В классе, где учился Лермонтов, был и еще один ученик, которому он посвятил стихотворение, в рукописный сборник не вошедшее, но сохранившееся у его учителя рисования А. С. Салоницкого. С этим подростком по фамилии Петерсон произошел такой случай. Он был арестован за то, что ходил по Москве, приколов неустановленного покроя белый бант, показавшийся полиции подозрительным. За этот «предосудительный поступок» он был посажен на две недели на хлеб и на воду, а потом отправлен к родителям в деревню. Только в конце года ему разрешили вернуться в Москву и поступить учиться.
Войдем в середниковский лес по манящей узенькой тропинке - и перед нами откроется картина, описанная Лермонтовым более ста лет назад:
Люблю, друзья, когда за речкой гаснет день,
Укрывшися лесов в таинственную сень,
Или под ветвями пустынныя рябины
Смотреть на синие, туманные равнины.
В лесу Середникова мальчик Лермонтов вспоминал то, о чем читал, что слышал на уроках. Образы книг оживают: ему представляется греческий бог Пан, который приходит к нему сюда, под рябину, и учит поэтическому мастерству, как некогда Муза приходила учить мальчика Пушкина. Стихотворение «Пан» хоть и «в древнем роде», как сказано в приписке Лермонтова к заглавию, но оно так связано для него с подмосковной природой и летними каникулами, что позднее он приписал: «В Середникове».

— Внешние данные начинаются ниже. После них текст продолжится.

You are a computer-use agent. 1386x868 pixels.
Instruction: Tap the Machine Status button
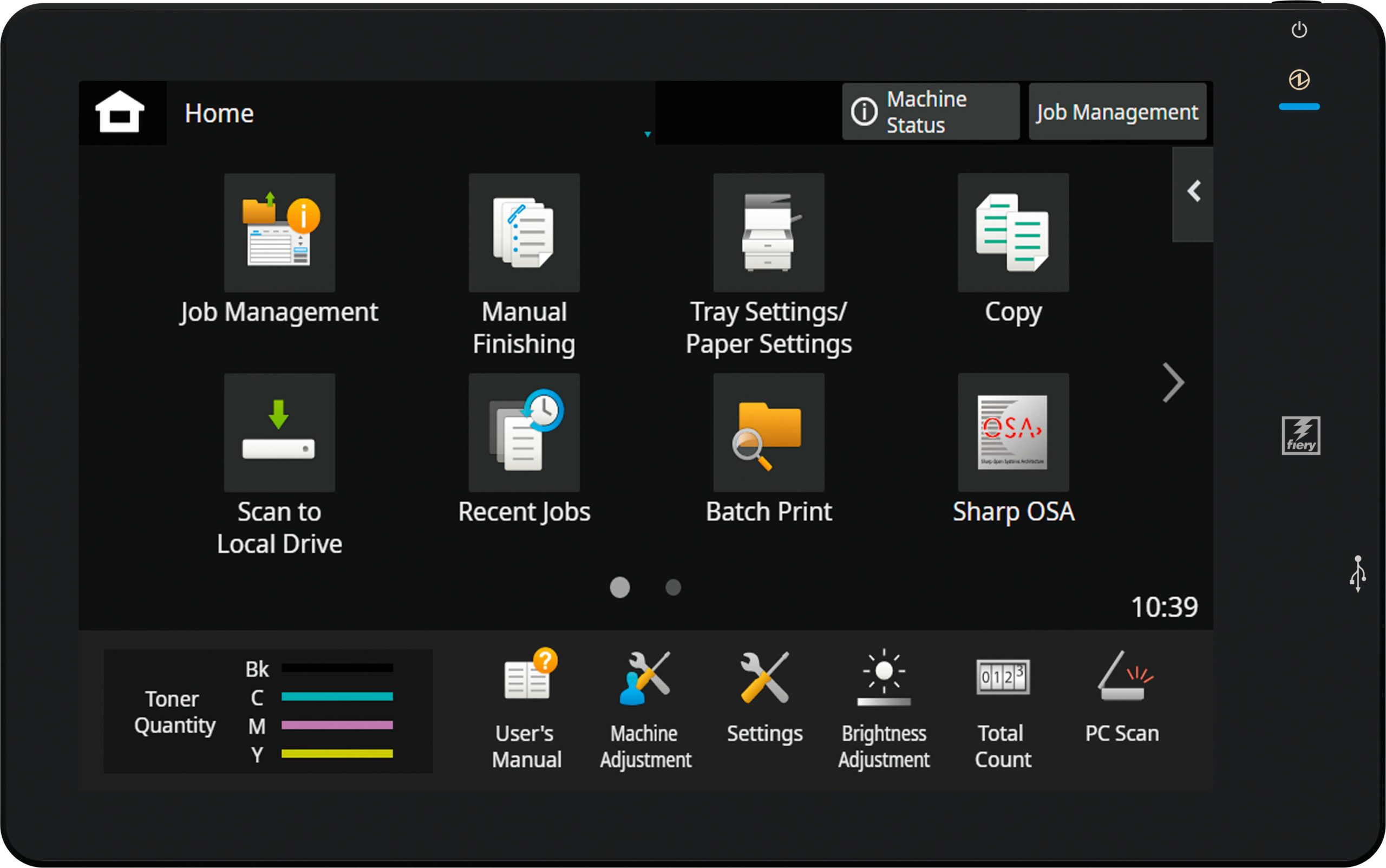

В этой тетради 1829 года Лермонтов поместил свое первое политическое стихотворение.
Он знал о судьбе студента Полежаева (1804 - 1838), отданного Николаем 1 в солдаты за поэму «Сашка», про студенческую молодежь с ее «жаждой вольности» и «необузданностью страстей», талантливого поэта, умершего после долгих гонений в военном госпитале от чахотки. Слышал и о судьбе братьев Критских, только мечтавших организовать тайное общество для введения конституции. Следствие по их делу происходило в ту самую осень, когда он приехал в Москву, и московское общество было взволновано этим процессом. И вот главные зачинщики заключены в крепость без срока, остальные разосланы по захолустьям. Незадолго перед тем был арестован пансионский надзиратель Леопольдов за распространение запрещенного цензурой отрывка «Из А. Шенье» Пушкина. На своем списке он сделал надпись: «На 14-ое декабря». Дело закончилось только летом 1828 года. В пансионе хорошо помнили Леопольдова.

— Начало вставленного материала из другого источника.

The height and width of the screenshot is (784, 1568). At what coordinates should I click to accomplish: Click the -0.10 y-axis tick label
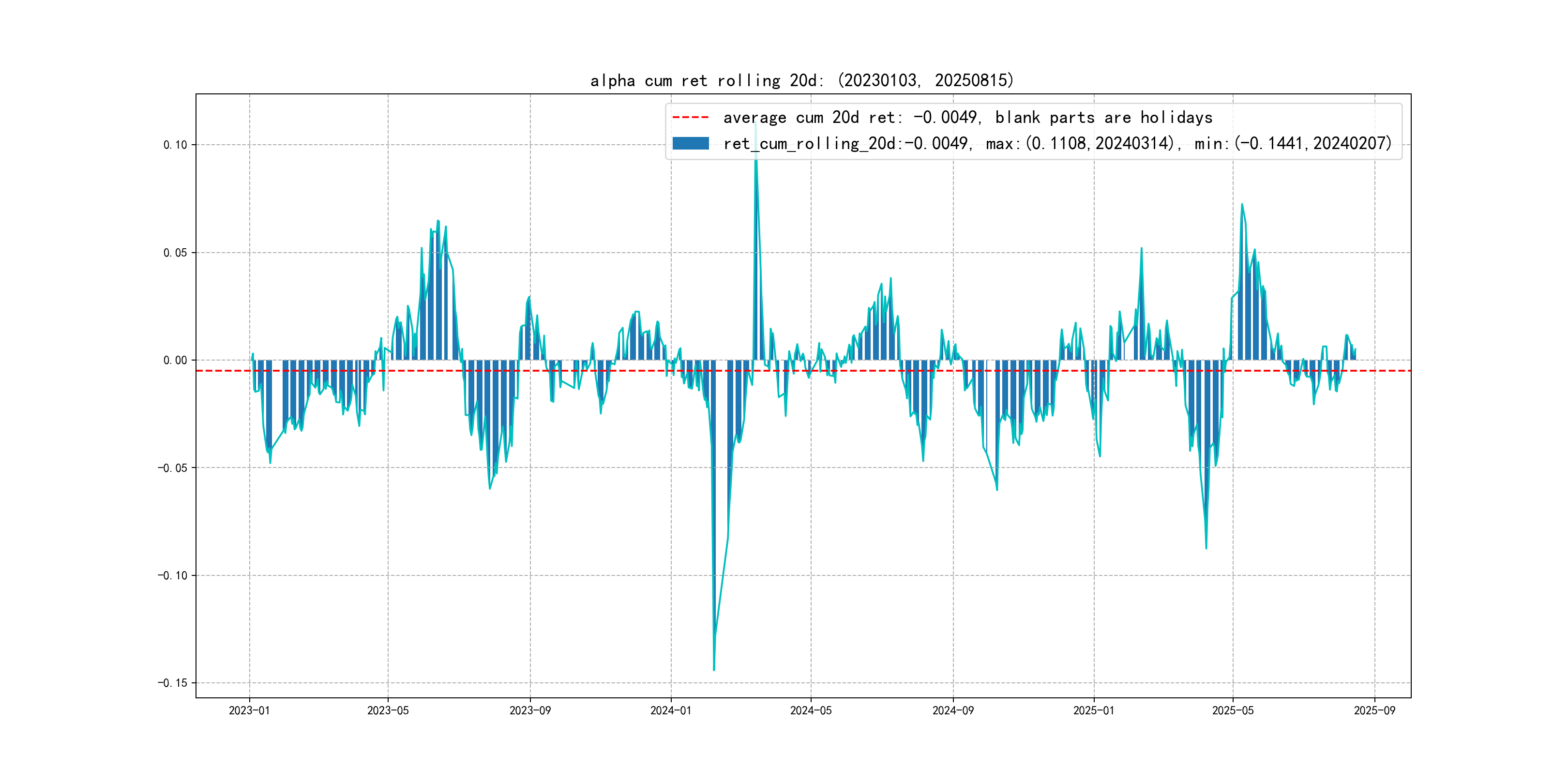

В своем первом политическом стихотворении Лермонтов писал:
Там рано жизнь тяжка бывает для людей,
Там за утехами несется укоризна,
Там стонет человек от рабства и цепей!…
Друг! этот край… моя отчизна!
Помещая стихотворение в тетрадь, предназначенную для чтения родным и знакомым, Лермонтов называл его «Жалобы турка». В то время шла война с Турцией и в журналах печаталось много статей, где говорилось о политическом гнете, тирании, варварстве и рабстве в Турции. Литературная форма подзаголовка («Письмо. К другу, иностранцу») могла быть подсказана названием статьи в журнале Раича «Галатея» - «Письмо к другу за границу». В конце Лермонтов намекает на вынужденную маскировку:
Ах! Если ты меня поймешь,
Прости свободные намеки; -
Пусть истину скрывает ложь:
Что ж делать? - Все мы человеки!…
Творчество Лермонтова 1829 - 1831 гг. богато поиском новых стихотворных форм [2]. Натолкнуть юного поэта на такой поиск могла статья декабриста Александра Одоевского «О трагедии «Венцеслав» соч. Ротру, переведенной г. Жандром», напечатанная в год восстания в журнале «Сын отечества». Вспомним, что старые журналы имелись в пансионской библиотеке. В своей статье Одоевский писал, что надо искать «возможного разнообразия» стиха и музыкального соответствия между смыслом и размером. Он хвалил Жандра «за самый смелый вольный метр», за то, что «когда строгие истины льются из уст поэта, то он откладывает бесполезное… украшательство (рифму) и стих его, обыкновенно пятистопный, вообще в объеме своем следует за мыслью».
Очень значительно по содержанию и своеобразно по форме стихотворение Лермонтова «Монолог». Юный автор делится с собеседником мыслями о трагической судьбе своего поколения и как бы произносит монолог. Стихотворение «Монолог» (1829) предвосхищает написанную девять лет спустя «Думу» (1838).
Поверь, ничтожество есть благо в здешнем свете.